Editors’ note: Vox has launched a new section – JMP Vox – that features short Vox columns written by PhD candidates on their Job Market Papers. The main goal is to provide a platform for excellent research that will not appear in journals or major discussion paper series for years. It is also a means for established economists to more easily track the research of the youngest members of the profession.
Disparities in evaluations are widespread – in hiring decisions, loan approvals, and even criminal justice proceedings (e.g. Bertrand and Duflo 2017, Lang and Spitzer 2020). A common policy proposed to remedy such disparities is to conceal candidate names during evaluations, known as ‘blinding’. If evaluators are using candidate identity information to discriminate, then shouldn’t hiding this information improve outcomes?
Whether blinding is a successful policy or not remains contested, with two fundamental questions unanswered. First, does blinding cause evaluators to change who receives favourable evaluations without sacrificing the ability to screen for quality? Past work has largely focused on how blinding affects representation (e.g. Goldin and Rouse 2000, Blank 1991), but whether blinding induces a representation-quality tradeoff is ambiguous because it depends on how evaluators use the information conveyed by names. If evaluators use the information to cater to biased preferences (Becker 1957), then blinding can simultaneously increase representation and improve the selection of high-quality candidates. On the other hand, if evaluators use names as informative signals of quality (Phelps 1972, Arrow 1973, Aigner and Cain 1977), then blinding can shift representation at the expense of quality. The possibility of these different mechanisms leads to the second question: why do disparities in evaluations exist in the first place?
In my paper (Uchida 2025), I answer these questions by running two field experiments in the review process of a major international academic conference in computational neuroscience. The setting is policy-relevant: whether blinding should be used in academia continues to be debated, and gaps persist in important outcomes such as opportunities to present work, journal acceptances, and tenure decisions across gender, institution prestige, and career stage (e.g. Blank 1991, Sarsons 2017, Doleac et al. 2021).
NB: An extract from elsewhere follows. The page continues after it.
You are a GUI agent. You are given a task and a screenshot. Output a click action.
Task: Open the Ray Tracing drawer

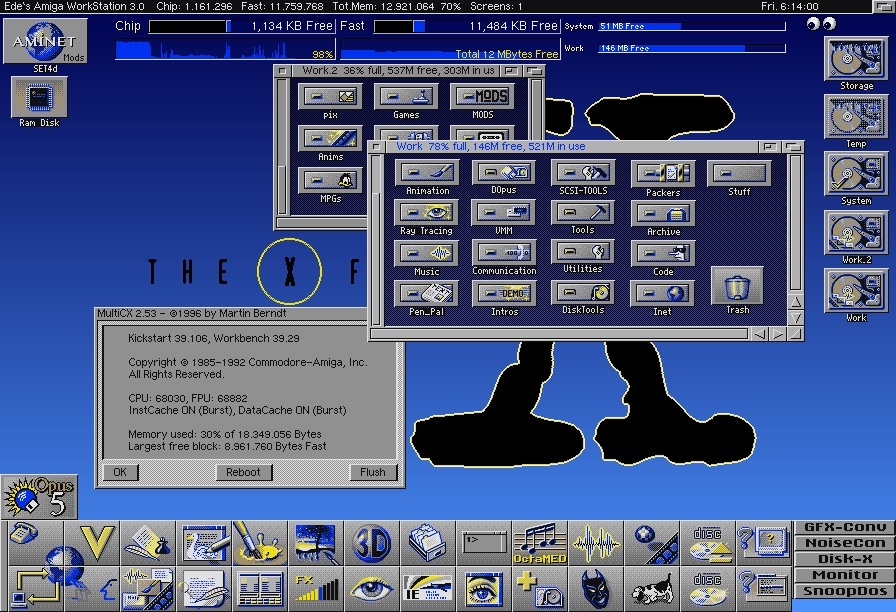[x=426, y=212]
I begin by asking how blinding changes reviewer decisions. The main challenge in answering this question is that in most settings, reviewers and applicants choose whether to participate in a blind process, so that differences across blind and non-blind regimes may reflect differences in who chooses to take part rather than the effect of blinding itself. I overcome this by using two stages of randomisation. First, each of the 245 reviewers was randomly assigned to see author lists (‘non-blind’) or not (‘blind’). This ensures that blind and non-blind reviewers have similar characteristics on average. Second, each of the 657 submitted papers was randomly assigned to two blind and two non-blind reviewers. This allows me to compare how the same paper is judged under blind versus non-blind review.
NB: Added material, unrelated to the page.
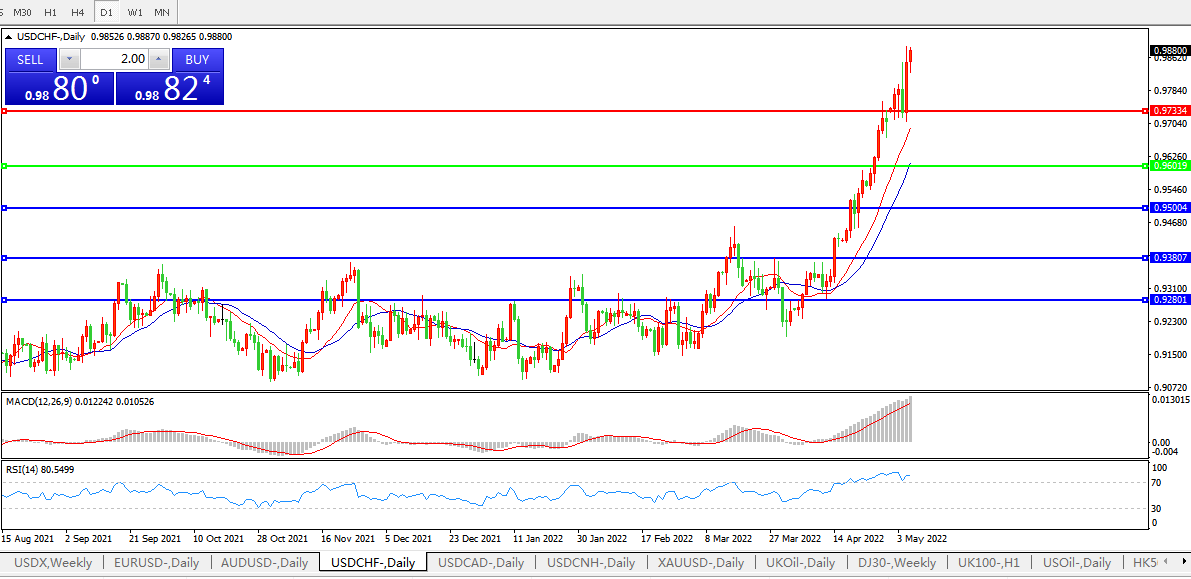Viewport: 1191px width, 579px height.
Task: Enable the M30 timeframe
Action: 21,12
Hiding author names helps early-career applicants and applicants from non-top-20 ranked institutions
For each assigned submission, reviewers receive a title, 300-word abstract, and 2-page summary, and give a score from 1 to 10. To understand who benefits from blinding, I test how scores of blind versus non-blind reviewers differ by applicants’ student status (students, post-PhD), affiliated institution rank (top-20, non-top-20), and gender (male, female). The applicant is the individual who submits the work and would present it if accepted. Because co-authorship is common in computational neuroscience, I also show the effects by co-author characteristics in my paper.
Figure 1 shows the average scores by applicant traits and whether the reviewer received author lists or not. Among non-blind reviewers (i.e. those who see author names), applicants who are post-PhD and from top-20 ranked universities receive significantly higher scores than applicants who are students or affiliated with lower-ranked institutions. When the same submissions are scored by reviewers who do not receive author lists, score gaps by student status and institution rank shrink.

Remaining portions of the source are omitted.